[Document text]
Whit Ayers, a Georgia-based Republican pollster, has described the Southern GOP as divided into “pragmatic conservatives” and “ideological conservatives.” President Bush, with his campaign slogan of “compassionate conservatism” and his emphasis on bipartisan problem-solving, has sought to bridge that divide. And yet, his huge multiyear tax cut and his tilt to the right on domestic policies demonstrate the continued pull of the ideological conservatives within his party.

As Mac McCorkle, the North Carolina-based Democratic analyst, observed, unsuccessful Republican candidates have come across as “non-progress, non-metro candidates.” Successful Democratic candidates, says McCorkle, have found ways to appeal to “people’s rising social expectations.”

Throughout his three decades in the Senate, Helms has unabashedly sought to yank the GOP--and the nation--to the right. For much of his career, he has been in the Senate’s minority party. He seemed more comfortable in the opposition than in the few years he served as part of the majority.

[Supplied information]
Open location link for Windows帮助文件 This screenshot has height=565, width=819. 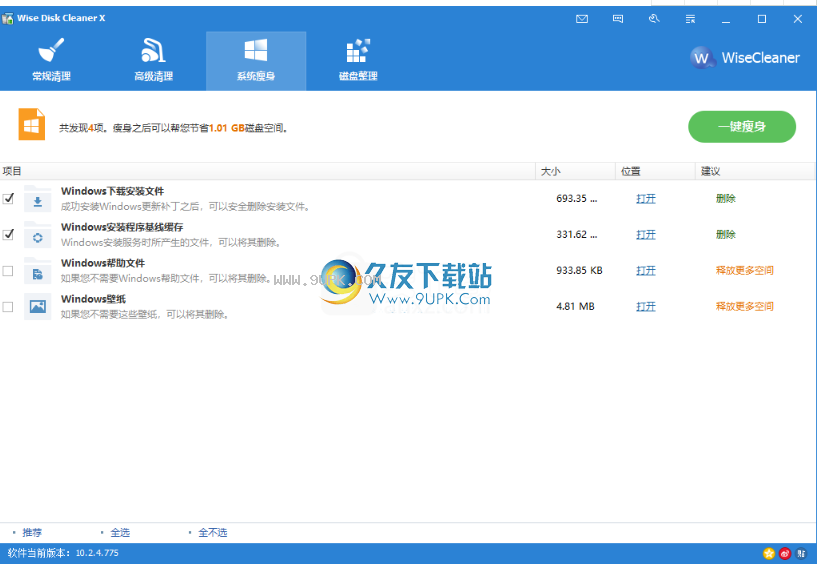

[Goals]
1. Decide whether each statement agrees with the text on Southern Republican politics: (a) Whit Ayers is a Democratic pollster. (b) Helms spent much of his Senate career in the minority party. (c) Mac McCorkle is based in North Carolina. Give yes or no for each, with the deciding words from the text.
2. Name every person mentioned in the text on Southern Republican politics.
3. Continue the text on Southern Republican politics from its last sentence, which is about Helms.

[Answers given]
1.
(a) No: "a Georgia-based Republican pollster"
(b) Yes: "For much of his career, he has been in the Senate’s minority party."
(c) Yes: "the North Carolina-based Democratic analyst"

2. Whit Ayers, President Bush, Mac McCorkle, Helms

3.
What’s more, Helms encouraged and helped raise millions of dollars for the political movement that came to be known as the New Right: foes of legalized abortion; advocates of free-market economics and a muscular anti-communist foreign policy; and a coalition of conservative Christians.

There is no doubt that the content and style of Helms’ politics helped drive the political dialogue--in North Carolina and in the nation--to the right. The question is whether the GOP, having been reshaped by Helms and the once-New Right, has the flexibility to respond to the nation’s rapidly changing economy and society.